= Parve101q =

Experimental modified protein

ParvE101Q is an experimental modification of parvalbumin, designed to delay calcium sequestration in heart muscles to enhance contraction. The protein parvalbumin has EF hand motifs used for calcium binding. EF hands are structural helix-loop-helix protein subunits that have a high affinity for calcium ions, and a moderate affinity for magnesium ions. In muscle, the binding of Ca^{2+} by parvalbumin efficiently sequesters it following contraction. This increases the speed of muscle relaxation, allowing the muscle to contract again sooner. Although parvalbumin is classified as a delayed calcium buffer, it quickly sequesters Ca^{2+}, usually before the muscle is done fully contracting. Large amounts of parvalbumin allow rapid contractions of muscles at a high contractile speed with the trade-off of having relatively lower contraction force. This decreased force of contraction is due to the rapid sequestration of Ca^{2+}, preventing prolonged contraction which is required for greater force.

== Biochemistry ==
It has been theorized that expressing a modified version of parvalbumin in the heart could have therapeutic use to aid heart contraction, and treat relaxation disorders. ParvE101Q is optimized so that relaxation is rapid, but contraction lasts for a sufficient time to fully eject blood. Amino acid substitutions of glutamine for glutamate on the protein's 101st amino acid were introduced, followed immediately by a tryptophan replacing a phenylalanine at site 102, as well as alanine replacing aspartate at site 51. By introducing these changes, the preferential binding of Ca^{2+} and Mg^{2+} were reversed. Instead of having high preference for Ca^{2+} like parvalbumin, ParvE101Q has a preference for Mg^{2+} first, and Ca^{2+} second. This reversed binding preference allows the normal presence of Mg^{2+} to delay the Ca^{2+} sequestration of ParvE101Q. This delay allows heart contraction to last long enough to preserve blood ejection, then have the excess Ca^{2+} bound and sequestered by ParvE101Q. The resulting increase in contractility is speculated to be due to the increased Mg^{2+} binding affinity. By binding Mg^{2+} first, ParvE101Q allows more Ca^{2+} binding to Troponin C, which is required for myocyte contraction. The result of the modification is an increased contractility and quicker relaxation in myocytes with no reported side-effects.

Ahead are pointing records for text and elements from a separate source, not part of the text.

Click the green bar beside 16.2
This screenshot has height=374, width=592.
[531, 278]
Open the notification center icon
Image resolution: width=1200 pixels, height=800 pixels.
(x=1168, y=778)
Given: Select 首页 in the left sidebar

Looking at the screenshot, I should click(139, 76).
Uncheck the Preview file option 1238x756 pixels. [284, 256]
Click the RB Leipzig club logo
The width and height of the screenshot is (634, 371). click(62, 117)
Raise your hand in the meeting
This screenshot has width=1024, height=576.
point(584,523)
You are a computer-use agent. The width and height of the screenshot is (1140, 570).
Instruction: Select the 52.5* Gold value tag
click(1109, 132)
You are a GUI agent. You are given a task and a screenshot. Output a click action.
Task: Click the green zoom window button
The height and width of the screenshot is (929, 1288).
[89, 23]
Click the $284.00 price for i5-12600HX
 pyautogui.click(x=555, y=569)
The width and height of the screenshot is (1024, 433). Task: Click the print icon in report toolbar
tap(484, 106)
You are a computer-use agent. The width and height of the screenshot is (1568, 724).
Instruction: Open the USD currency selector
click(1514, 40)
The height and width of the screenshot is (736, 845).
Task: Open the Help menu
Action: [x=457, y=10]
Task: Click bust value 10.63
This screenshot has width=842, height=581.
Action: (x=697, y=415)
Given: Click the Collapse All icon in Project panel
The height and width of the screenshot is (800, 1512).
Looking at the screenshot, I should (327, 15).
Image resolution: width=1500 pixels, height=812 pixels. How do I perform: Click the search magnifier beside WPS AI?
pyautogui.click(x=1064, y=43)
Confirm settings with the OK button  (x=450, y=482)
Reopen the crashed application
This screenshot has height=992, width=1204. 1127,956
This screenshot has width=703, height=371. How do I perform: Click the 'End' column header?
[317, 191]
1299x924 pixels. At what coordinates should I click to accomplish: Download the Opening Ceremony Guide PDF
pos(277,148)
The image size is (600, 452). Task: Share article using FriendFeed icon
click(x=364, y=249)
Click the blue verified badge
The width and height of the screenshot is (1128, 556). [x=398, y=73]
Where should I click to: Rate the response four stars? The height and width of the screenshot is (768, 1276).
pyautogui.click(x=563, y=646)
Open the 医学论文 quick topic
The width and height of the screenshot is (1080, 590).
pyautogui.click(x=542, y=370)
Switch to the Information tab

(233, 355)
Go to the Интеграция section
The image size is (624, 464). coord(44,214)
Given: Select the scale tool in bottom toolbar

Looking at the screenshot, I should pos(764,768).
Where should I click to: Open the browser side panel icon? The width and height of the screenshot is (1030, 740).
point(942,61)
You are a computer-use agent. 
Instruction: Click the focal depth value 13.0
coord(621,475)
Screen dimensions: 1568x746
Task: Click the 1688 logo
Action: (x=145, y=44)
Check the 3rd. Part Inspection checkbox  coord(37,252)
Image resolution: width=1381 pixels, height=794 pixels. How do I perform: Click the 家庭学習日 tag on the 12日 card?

This modified protein retains the heart's ability to store calcium in the sarcoplasmic reticulum, even under the added stress of caffeine. Additionally, when treated with ParvE101Q, calcium sparks (spontaneous releases of Ca^{2+} from the sarcoplasmic reticulum) are not different from normal. Other Ca^{2+} handling proteins used for sequestration are not affected by ParvE101Q, and the effects are not dependent on temperature changes.

== Clinical applications ==
Clinically, ParvE101Q shows promise in correcting diastolic heart failure. Diastolic heart failure is a condition where the heart has trouble relaxing efficiently. As a result, less blood is pumped out of the ventricles and the blood trying to enter the heart can back up in the circulation to cause hypertension, often in the lungs, and congestive heart failure develops. Additionally, the decreased ability of the heart to eject blood leads to perfusion problems to vital organs such as the heart's coronary arteries and the brain. ParvE101Q is being investigated for side effects, and optimal delivery mechanisms before moving on to experimental trials to treat conditions such as diastolic heart failure. Parvalbumin has diverse effects on cell cycles, second messengers, microtubule organization, cardiac muscle contraction, and the nervous system.